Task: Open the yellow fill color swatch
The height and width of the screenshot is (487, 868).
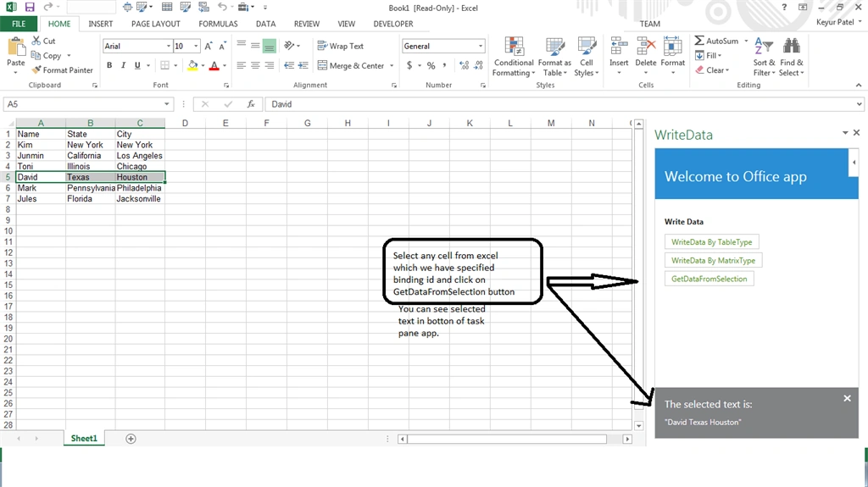Action: pos(192,65)

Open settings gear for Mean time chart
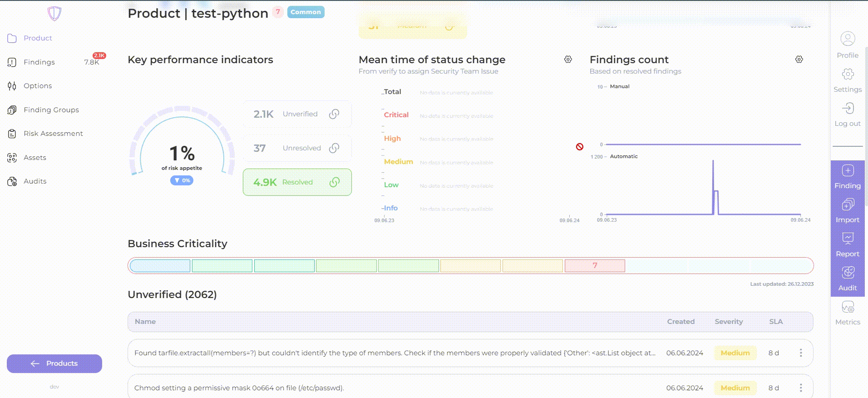point(568,60)
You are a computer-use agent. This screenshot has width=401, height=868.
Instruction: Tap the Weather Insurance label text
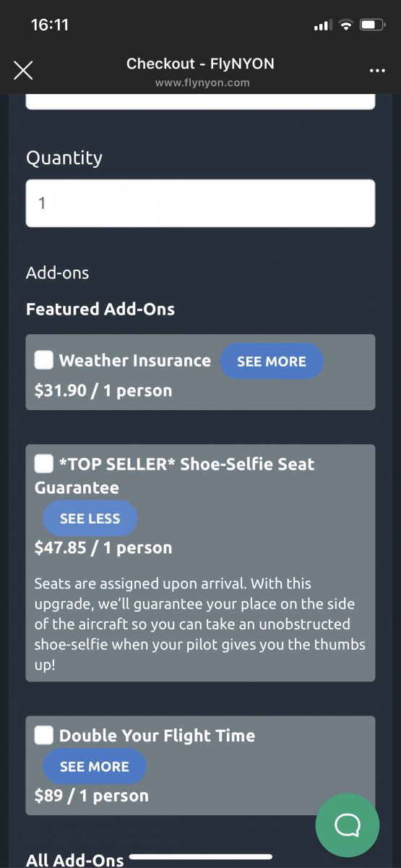click(x=135, y=360)
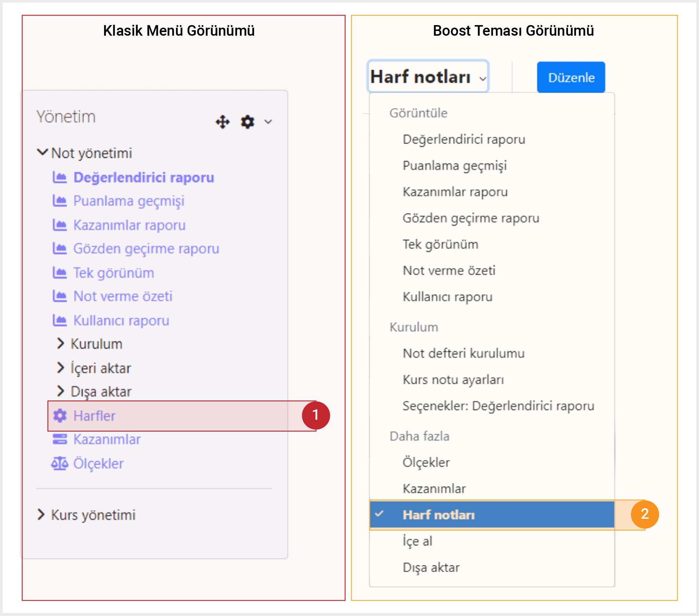
Task: Collapse the Not yönetimi tree section
Action: pyautogui.click(x=43, y=152)
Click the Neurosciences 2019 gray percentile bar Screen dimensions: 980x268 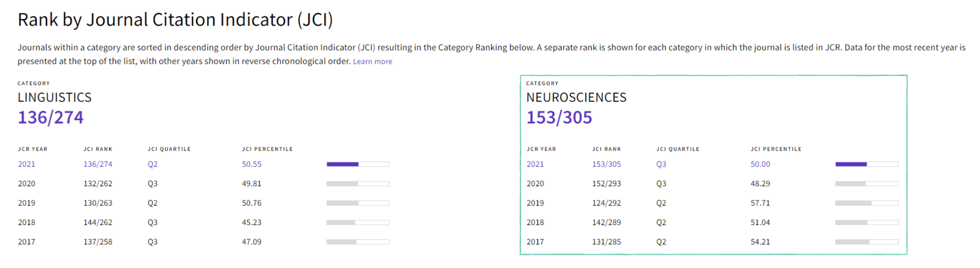click(867, 203)
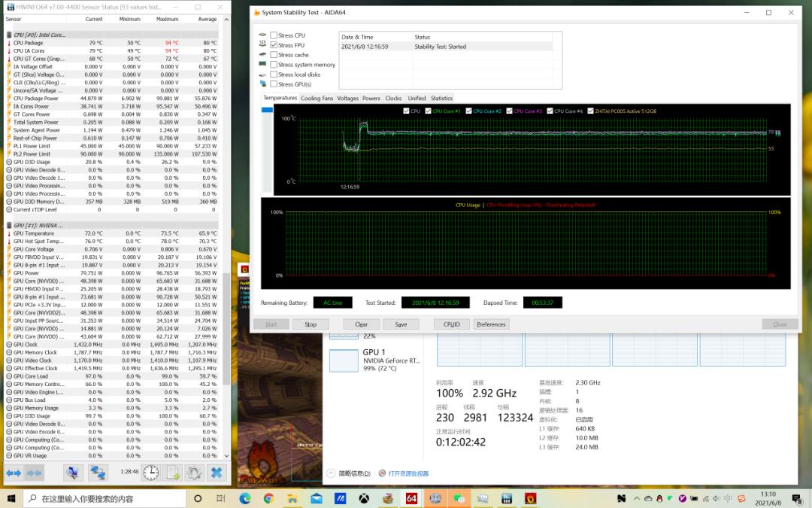Open HWiNFO sensor settings gear icon
This screenshot has height=508, width=812.
[x=195, y=473]
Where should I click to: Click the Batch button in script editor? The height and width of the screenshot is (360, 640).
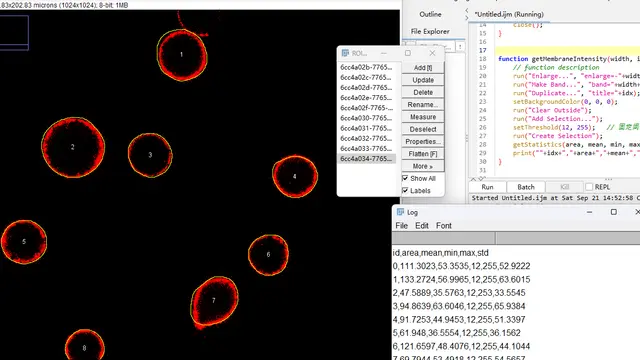coord(526,187)
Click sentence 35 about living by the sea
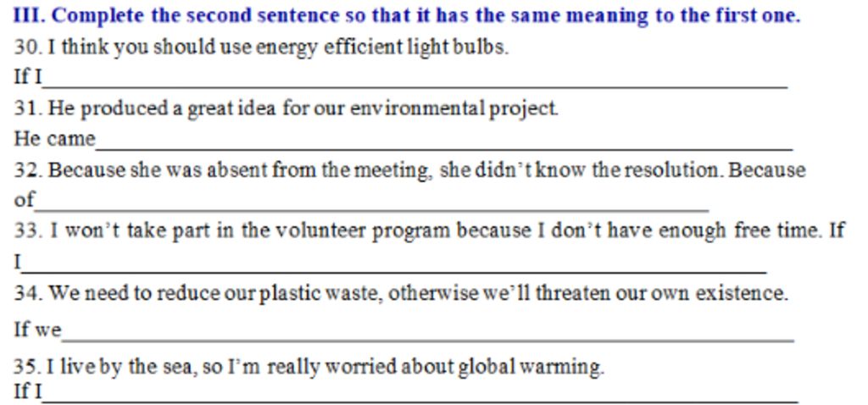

◆ Required action
Take the material above from its first line through the line holding "You are a computer-use" and set it down exactly, without the pictures.

◆ Answer
Task: Open the yellow fill color swatch
The height and width of the screenshot is (487, 868).
Action: pos(192,65)

Open settings gear for Mean time chart
point(568,60)
You are a computer-use agent. This screenshot has width=401, height=868.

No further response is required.